#### Instructions to follow:
Pull out each line of the listing below that contains the word "height".

#### Stored rows:
────────────────────

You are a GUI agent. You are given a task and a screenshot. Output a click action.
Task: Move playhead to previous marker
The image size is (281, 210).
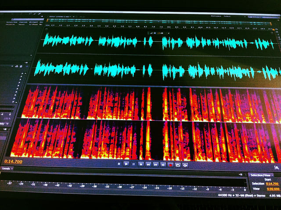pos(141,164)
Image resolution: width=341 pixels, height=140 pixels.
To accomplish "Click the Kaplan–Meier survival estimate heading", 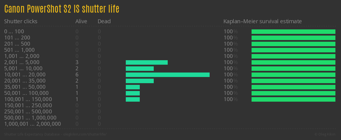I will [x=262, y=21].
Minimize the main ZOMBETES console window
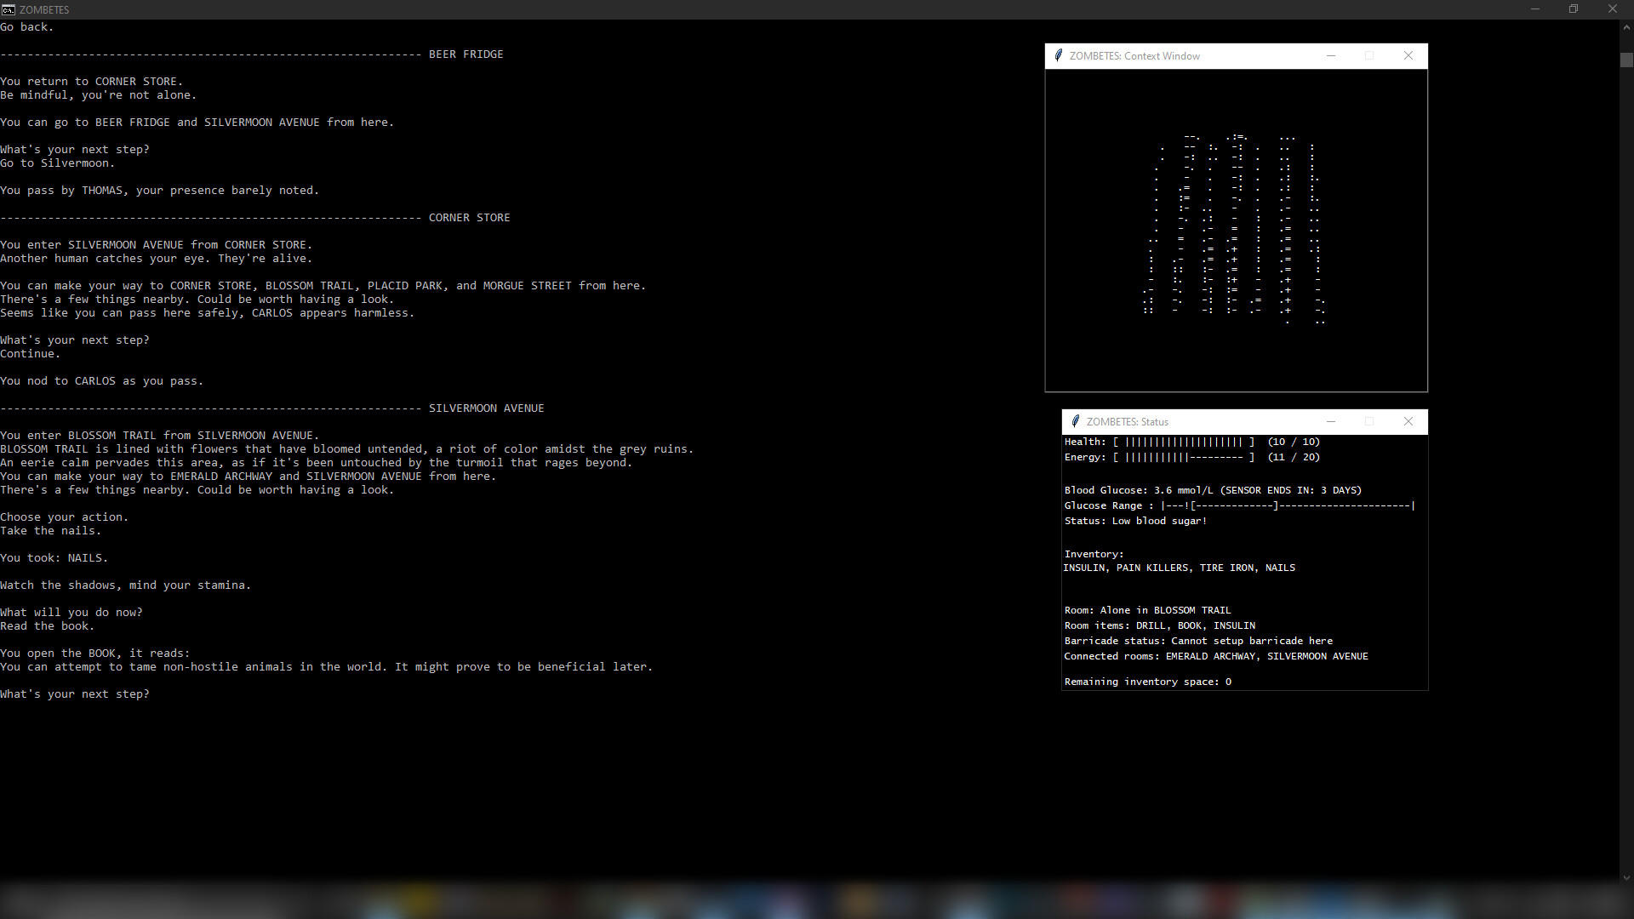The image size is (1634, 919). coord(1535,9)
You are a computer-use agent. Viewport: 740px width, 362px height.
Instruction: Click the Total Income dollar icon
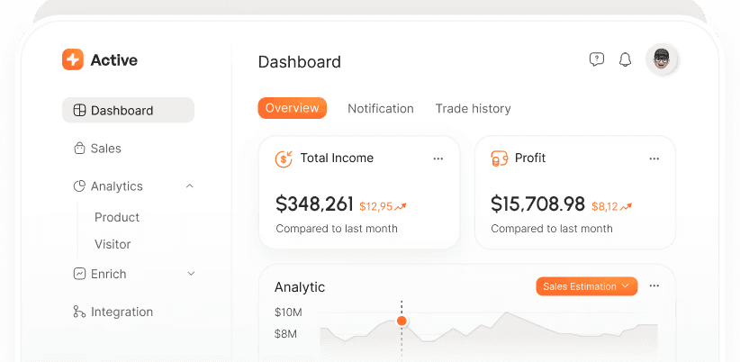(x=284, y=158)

────────────────────

#### Output of the task:
Image resolution: width=341 pixels, height=140 pixels.
You are a computer-use agent. Viewport: 740px width, 362px height.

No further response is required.